Each year a very special event is marked in this area: The battle of Kringen in 1612. Norwegian farmers ambushed and killed Scottish soldiers marching through their area. Here is a bit of the history:
In 1612 a force of some 550 Scots arrived in Gudbrandsdalen under the command of Colonel Alexander Ramsay with a company of Caithness men lead by Captain George Sinclair of Stirkoke. They were simply passing through the valley intent on reaching Sweden, which was then at war with Norway and Denmark over the territory of Kalmar in the south of Scandinavia. Their passage through Norway had been peaceful since their landing at the Isfjorden on the coast of Romsdal and Møre, and they could not have anticipated what awaited them at Kringen. They did not know that young men conscripted from the valley had been massacred in the Kalmar conflict, and that the farmers from Gudbrandsdalen were determined to resist them. Plans had been laid for an ambush, and the ambush was to be triggered by local girl, Guri, who was to watch the column as it made its slow passage along the old King’s road.
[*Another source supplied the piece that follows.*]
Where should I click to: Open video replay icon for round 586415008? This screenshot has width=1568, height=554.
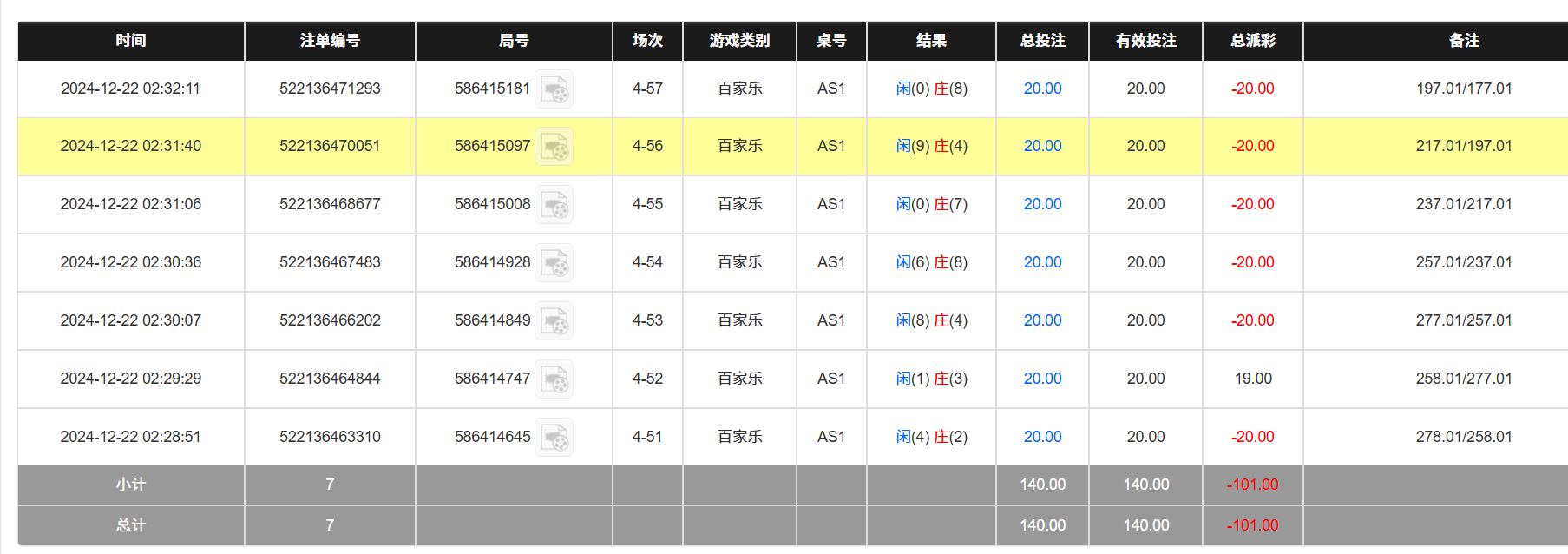[554, 205]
To further distract the Scots from the ambush preparations, a man rode sitting backwards on his horse. Once the right moment arrived, Guri, watching from the mountain top above Otta blew a blast on her lur, a long wooden horn, traditional to the area. Tradition has it that the ambush started with logs and rocks crashing down on the Scots from the steep mountainside and blocking the road preventing advance or withdrawal, and tradition also has it that Captain Sinclair was felled with a silver bullet from a single musket shot fired by Berdon Sejelstad. 450 farmers fell on the Scots with their axes and scythes and fierce hand-to-hand conflict ensued that left the river running red with blood.
It's a bloody story and not a very proud moment, as the farmers later executed most of the captured soldiers. And now, nearly 400 years later the event is remembered with concerts, art exhibitions, music and dance. It has been a tradition for the pipeband to take part, as to symbolise the Scots, I guess.
The photo is taken at Kvam, one of the places we played.